## Start

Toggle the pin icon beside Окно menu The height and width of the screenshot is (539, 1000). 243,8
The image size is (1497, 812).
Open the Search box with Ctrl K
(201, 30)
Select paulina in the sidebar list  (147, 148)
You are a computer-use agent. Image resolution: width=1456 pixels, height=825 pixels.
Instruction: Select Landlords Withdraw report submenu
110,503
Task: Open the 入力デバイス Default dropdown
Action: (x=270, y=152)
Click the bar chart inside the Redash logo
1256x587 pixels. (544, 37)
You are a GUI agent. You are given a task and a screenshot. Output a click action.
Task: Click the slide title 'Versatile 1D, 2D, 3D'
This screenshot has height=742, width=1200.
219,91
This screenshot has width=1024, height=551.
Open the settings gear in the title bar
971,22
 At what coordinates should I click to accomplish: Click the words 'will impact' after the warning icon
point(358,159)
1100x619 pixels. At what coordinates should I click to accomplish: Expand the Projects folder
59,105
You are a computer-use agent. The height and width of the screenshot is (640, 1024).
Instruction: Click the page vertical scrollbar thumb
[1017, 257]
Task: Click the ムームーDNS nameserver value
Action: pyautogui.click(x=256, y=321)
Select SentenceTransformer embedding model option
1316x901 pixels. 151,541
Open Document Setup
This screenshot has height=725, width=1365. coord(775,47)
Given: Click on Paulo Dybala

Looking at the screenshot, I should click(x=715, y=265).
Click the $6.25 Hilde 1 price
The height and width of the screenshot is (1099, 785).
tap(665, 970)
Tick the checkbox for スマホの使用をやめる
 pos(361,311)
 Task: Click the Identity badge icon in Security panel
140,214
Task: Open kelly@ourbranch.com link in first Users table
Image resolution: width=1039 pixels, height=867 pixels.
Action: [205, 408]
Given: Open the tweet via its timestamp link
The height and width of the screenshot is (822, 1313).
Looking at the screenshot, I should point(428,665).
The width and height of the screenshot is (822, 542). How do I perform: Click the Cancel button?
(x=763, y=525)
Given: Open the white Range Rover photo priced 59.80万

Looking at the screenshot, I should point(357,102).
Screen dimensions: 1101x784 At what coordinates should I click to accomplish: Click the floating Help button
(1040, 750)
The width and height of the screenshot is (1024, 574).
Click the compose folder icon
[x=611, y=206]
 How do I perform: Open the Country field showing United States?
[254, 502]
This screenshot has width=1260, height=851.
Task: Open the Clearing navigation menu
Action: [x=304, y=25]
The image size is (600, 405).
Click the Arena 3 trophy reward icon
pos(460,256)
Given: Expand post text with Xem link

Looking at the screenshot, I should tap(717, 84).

## End

SET PROBLEM →
From the entries above, copy out every line that contains the string "Instruction", matching case exactly.

TASK RESULT →
Instruction: Select Landlords Withdraw report submenu
Instruction: Click the page vertical scrollbar thumb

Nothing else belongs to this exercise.